Whenever a line below includes the word "section", copy that line.
(Beginning of DATA FOR PROCESSING)
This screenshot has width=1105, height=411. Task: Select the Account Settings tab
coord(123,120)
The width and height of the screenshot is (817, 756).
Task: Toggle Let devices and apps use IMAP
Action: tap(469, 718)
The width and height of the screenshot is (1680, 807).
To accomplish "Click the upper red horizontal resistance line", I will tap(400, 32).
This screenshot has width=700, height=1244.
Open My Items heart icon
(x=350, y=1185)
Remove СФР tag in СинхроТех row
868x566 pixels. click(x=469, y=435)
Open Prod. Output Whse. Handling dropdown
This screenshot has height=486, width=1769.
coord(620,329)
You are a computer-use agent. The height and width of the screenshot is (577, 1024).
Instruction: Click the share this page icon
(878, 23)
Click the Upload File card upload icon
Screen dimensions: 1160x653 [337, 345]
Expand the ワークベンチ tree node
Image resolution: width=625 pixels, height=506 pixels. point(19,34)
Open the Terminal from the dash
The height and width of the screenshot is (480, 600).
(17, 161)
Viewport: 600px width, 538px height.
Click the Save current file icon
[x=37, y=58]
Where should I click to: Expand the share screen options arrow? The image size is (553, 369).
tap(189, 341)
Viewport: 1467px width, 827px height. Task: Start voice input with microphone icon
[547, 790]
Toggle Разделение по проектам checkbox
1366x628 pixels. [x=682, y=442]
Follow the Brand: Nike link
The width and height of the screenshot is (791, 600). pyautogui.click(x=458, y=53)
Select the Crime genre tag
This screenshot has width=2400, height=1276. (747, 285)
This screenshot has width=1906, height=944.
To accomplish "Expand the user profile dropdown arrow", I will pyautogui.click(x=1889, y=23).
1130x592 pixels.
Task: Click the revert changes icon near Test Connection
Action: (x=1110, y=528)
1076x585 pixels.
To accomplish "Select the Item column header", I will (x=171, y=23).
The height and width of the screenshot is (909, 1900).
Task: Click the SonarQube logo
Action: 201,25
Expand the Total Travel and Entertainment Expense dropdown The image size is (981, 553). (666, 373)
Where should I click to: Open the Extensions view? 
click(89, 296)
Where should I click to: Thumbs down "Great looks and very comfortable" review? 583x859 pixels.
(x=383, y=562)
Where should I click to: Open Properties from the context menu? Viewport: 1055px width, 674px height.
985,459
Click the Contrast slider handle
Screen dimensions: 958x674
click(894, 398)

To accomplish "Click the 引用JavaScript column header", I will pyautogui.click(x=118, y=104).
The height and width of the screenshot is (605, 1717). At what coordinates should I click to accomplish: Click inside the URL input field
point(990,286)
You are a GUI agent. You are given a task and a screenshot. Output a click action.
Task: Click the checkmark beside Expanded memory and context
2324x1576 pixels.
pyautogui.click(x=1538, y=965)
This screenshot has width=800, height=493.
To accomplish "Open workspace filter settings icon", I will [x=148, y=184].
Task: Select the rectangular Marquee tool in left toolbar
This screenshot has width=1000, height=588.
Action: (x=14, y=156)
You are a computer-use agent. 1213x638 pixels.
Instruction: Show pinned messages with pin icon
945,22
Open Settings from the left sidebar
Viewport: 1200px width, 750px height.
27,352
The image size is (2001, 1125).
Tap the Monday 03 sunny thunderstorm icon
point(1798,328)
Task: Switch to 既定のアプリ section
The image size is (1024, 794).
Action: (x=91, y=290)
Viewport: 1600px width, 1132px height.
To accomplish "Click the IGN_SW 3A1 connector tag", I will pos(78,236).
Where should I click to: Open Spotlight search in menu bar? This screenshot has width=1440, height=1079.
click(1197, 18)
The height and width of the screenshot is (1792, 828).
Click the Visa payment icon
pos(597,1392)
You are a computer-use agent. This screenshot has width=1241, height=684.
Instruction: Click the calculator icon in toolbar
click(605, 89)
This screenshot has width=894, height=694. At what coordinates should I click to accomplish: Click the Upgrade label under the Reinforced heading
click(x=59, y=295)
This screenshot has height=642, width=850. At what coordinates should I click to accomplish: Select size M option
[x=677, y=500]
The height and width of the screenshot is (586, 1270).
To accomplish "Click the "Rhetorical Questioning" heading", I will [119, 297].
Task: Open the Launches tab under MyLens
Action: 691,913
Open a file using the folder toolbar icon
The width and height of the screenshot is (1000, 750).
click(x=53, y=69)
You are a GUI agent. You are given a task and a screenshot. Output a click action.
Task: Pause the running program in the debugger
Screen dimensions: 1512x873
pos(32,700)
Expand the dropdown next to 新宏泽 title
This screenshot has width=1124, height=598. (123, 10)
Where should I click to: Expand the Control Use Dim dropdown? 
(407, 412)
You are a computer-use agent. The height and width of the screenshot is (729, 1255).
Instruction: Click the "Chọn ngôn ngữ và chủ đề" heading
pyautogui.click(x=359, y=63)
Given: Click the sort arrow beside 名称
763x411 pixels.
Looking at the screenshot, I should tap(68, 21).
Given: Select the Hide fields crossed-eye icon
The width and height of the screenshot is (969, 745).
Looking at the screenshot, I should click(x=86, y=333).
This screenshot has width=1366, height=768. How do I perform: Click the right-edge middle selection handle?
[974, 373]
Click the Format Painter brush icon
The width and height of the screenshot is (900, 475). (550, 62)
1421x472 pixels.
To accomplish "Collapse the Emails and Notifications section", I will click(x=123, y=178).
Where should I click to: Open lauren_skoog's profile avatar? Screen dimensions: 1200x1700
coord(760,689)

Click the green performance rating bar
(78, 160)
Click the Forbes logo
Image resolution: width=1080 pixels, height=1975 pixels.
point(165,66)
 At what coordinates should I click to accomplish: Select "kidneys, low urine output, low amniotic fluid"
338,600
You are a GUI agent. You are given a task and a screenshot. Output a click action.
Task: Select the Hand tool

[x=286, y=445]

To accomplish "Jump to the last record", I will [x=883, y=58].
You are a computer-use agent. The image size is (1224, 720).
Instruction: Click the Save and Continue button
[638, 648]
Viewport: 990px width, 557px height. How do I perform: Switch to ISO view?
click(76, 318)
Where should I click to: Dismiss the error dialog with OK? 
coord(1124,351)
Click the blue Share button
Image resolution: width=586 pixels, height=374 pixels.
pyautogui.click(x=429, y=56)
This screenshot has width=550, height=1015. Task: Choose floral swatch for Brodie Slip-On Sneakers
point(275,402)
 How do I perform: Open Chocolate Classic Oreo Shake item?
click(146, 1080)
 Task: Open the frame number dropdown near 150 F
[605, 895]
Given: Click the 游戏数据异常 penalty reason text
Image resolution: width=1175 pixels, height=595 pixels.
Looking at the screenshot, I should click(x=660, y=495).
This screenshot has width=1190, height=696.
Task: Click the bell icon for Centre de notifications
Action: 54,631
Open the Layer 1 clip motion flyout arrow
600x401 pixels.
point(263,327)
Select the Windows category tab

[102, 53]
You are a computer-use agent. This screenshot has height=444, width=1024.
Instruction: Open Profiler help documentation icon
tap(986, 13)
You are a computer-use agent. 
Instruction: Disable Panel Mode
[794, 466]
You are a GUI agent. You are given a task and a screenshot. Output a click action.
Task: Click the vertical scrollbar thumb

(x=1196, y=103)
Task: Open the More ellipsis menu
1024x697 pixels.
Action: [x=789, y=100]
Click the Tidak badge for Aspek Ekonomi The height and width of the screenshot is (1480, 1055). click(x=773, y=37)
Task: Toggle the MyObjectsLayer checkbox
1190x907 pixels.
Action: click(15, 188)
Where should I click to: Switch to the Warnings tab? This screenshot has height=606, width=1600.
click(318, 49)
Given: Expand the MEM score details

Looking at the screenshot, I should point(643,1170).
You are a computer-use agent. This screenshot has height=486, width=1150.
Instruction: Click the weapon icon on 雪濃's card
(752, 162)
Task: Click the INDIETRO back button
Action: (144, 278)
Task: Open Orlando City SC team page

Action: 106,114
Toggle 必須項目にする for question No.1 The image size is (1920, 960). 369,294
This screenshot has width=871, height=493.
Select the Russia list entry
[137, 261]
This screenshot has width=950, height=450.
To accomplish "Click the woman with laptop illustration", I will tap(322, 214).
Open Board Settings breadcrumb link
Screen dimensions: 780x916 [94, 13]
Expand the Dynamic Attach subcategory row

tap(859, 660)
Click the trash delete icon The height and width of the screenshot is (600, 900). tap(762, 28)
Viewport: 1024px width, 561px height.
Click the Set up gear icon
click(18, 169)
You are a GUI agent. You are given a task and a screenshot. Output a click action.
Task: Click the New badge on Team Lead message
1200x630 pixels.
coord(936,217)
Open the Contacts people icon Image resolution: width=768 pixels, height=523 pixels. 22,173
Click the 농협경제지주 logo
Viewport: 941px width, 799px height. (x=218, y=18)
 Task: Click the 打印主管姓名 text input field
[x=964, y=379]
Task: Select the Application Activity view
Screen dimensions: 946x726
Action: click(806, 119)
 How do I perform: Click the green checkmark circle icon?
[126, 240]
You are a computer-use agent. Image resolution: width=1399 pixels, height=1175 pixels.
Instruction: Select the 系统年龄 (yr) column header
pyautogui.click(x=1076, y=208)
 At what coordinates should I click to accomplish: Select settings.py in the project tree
(End of DATA FOR PROCESSING)
* RESPONSE TO THIS TASK
Task: Switch to 既定のアプリ section
To accomplish "Collapse the Emails and Notifications section", I will click(x=123, y=178).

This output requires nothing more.